DYGL(デイグロー)が2021年7月にリリースした3rdフルアルバム『A Daze In A Haze』が待望のアナログ化!!先行きの見えない時代のムードさえもポップスやロックが持つメロディの強さで色鮮やかに表現した作品。 (C)RS
JMD(2022/06/17)
DYGL(デイグロー)が2021年7月にリリースした3rdフルアルバム『A Daze In A Haze』が待望のアナログ化!!
先行きの見えない時代のムードさえもポップスやロックが持つメロディの強さで色鮮やかに表現した作品。
『A Daze In A Haze』(この朦朧とした 霞の中に)と名付けられた本作は、どの収録曲も共通したムードを備えながら、音楽性やテンションのバラエティに富んだ内容となった。
ダイハツ・タントカスタムのCM楽曲としても起用され、先行配信にてスマッシュヒットを記録した「Sink」では、やさしく語りかけるような曲調とともに、一度聴いたら忘れられない普遍的なメロディを獲得。トラップ、ポップパンクそしてクラブミュージックなど幅広いジャンルを参照しながらロックを現代的な解釈でアップデートさせたキラーチューン「Half of Me」。人が成長するために、それまで執着してきたものを手放さないといけない瞬間があり、そのことへの未練や葛藤を吹き飛ばすようなサウンドになっている。楽しい音楽を求めジャンルにこだわらず様々なアイデアを自然にロックバンドとして形にした彼らは、「ロックが"つまんない"と言われる時代がどれだけ続いても、こんなに面白い音楽は絶対に何かしらの形で続いていく」と力強く語る。
感傷的な気分に寄り添うやさしさと、鬱憤を晴らすエネルギーを兼ね備えた、2021年(当時)の理想的なロック・アルバムがここに完成。アルバムの世界観を拡張するシャツ・アートワークなどのトータルプロデュースはTohjiのLIVEポスターやadidas x atmos pinkのコラボ企画のディレクションなど多方面で活躍するドイツ・ベルリン在住のアーティスト Masako Hiranoが担当した。
発売・販売元 提供資料(2022/06/03)
とっさに思い出したのは、標識の向こうに真っ青な空が広がるファンテインズ・オブ・ウェイン『Utopia Parkway』のあのジャケット。
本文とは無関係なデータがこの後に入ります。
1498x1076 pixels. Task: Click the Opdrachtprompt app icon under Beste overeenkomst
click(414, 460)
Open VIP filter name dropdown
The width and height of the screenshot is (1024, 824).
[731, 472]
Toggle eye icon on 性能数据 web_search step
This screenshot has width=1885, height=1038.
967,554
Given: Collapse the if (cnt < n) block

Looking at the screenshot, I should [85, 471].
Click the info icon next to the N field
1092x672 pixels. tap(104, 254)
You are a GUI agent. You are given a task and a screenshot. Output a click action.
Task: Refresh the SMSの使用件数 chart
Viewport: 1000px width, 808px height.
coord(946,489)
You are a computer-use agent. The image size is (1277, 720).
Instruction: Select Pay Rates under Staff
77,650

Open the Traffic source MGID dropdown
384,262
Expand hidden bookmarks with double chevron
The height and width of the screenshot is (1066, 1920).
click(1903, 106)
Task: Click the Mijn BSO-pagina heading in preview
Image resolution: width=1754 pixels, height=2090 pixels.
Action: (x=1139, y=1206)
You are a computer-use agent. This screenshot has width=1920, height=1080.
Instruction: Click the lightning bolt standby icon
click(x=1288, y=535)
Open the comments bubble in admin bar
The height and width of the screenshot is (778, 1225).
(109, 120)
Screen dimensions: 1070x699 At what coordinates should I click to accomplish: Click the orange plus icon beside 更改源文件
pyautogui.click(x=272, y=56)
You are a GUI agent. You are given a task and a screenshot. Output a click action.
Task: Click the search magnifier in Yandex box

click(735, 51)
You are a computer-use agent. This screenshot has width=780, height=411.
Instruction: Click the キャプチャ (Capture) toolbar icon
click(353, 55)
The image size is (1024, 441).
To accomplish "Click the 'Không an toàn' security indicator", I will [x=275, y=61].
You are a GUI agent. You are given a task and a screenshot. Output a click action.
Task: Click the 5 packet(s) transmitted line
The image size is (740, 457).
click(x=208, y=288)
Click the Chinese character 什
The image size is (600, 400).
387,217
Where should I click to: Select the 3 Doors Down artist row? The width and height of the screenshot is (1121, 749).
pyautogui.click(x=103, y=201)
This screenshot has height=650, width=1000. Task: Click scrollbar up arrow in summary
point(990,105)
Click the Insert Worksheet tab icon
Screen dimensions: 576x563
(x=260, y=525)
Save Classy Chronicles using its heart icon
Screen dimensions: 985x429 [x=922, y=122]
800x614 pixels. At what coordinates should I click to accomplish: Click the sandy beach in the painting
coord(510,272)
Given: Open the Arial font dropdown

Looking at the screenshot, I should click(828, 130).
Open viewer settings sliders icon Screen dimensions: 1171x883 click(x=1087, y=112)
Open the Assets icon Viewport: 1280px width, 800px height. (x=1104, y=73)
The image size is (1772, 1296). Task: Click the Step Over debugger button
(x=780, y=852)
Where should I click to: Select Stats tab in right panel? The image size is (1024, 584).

ロックンロール・リヴァイヴァル期のガレージ・ロックに始まり、USやUK での録音を重ねながらその時々の自身の興味に忠実な音を鳴らしてきた4人が新作で目を向けたのは、90年代~2000年代初頭のオルタナやポップ・パンク、パワー・ポップ。ウィーザーやペイヴメントらを想起させるリフやサウンド・プロダクションにトラップやテクノ風のビートを忍ばせていたりと、ド直球の時代性×時流を備えたアップデート感覚もこのバンドらしい本作の美点だが、それ以上に素晴らしいのは、屈託のない抜けの良さで聴き手の心を満たしてくれるその空気感。無期限の愛聴盤になりそう。